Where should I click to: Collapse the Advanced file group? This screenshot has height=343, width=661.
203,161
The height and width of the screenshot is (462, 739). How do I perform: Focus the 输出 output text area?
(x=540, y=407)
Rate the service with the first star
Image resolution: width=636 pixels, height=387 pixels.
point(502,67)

-.-.-

**Aim:**
Find every line in the listing above that contains the string "width" and copy each one out in full.

**The output:**
Where should I click to: Collapse the Advanced file group? This screenshot has height=343, width=661.
The height and width of the screenshot is (462, 739). How do I perform: Focus the 输出 output text area?
Image resolution: width=636 pixels, height=387 pixels.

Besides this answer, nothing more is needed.